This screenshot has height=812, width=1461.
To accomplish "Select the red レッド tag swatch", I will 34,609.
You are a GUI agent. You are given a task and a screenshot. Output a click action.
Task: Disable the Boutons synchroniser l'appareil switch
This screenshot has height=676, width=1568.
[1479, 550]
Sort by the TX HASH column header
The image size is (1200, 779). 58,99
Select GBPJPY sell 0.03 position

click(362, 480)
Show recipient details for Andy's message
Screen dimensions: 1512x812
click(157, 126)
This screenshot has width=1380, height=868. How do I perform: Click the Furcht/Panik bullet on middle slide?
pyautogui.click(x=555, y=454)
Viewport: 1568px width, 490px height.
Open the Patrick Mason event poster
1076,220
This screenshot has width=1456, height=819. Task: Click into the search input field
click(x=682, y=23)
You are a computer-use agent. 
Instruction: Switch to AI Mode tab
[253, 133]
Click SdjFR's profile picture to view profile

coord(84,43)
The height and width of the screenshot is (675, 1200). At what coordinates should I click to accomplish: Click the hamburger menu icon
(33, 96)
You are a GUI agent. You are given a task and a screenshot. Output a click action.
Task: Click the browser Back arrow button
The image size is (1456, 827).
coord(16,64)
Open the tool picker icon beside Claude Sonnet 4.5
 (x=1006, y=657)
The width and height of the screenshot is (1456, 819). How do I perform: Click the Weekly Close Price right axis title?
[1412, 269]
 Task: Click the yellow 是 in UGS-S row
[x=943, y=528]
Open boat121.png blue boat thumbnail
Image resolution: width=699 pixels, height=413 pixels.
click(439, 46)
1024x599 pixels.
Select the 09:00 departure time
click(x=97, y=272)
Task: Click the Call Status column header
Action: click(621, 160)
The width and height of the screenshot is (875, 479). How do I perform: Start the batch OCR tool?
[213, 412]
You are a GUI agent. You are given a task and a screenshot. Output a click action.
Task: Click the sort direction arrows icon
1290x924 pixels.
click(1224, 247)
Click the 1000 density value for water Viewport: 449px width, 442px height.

****************************************

WRITTEN REQUEST:
Arrange the rows starting at the line containing "Viewport: 1568px width, 490px height." and ending at the line containing "coord(84,43)" as a two-column CSV with the headers instruction and response. Give one line per row, with the row's text and its answer each in a single quoted field and line breaks replaced by spaces.

THE SOLUTION:
instruction,response
"Viewport: 1568px width, 490px height. Open the Patrick Mason event poster","1076,220"
"This screenshot has width=1456, height=819. Task: Click into the search input field","click(x=682, y=23)"
"You are a computer-use agent. Instruction: Switch to AI Mode tab","[253, 133]"
"Click SdjFR's profile picture to view profile","coord(84,43)"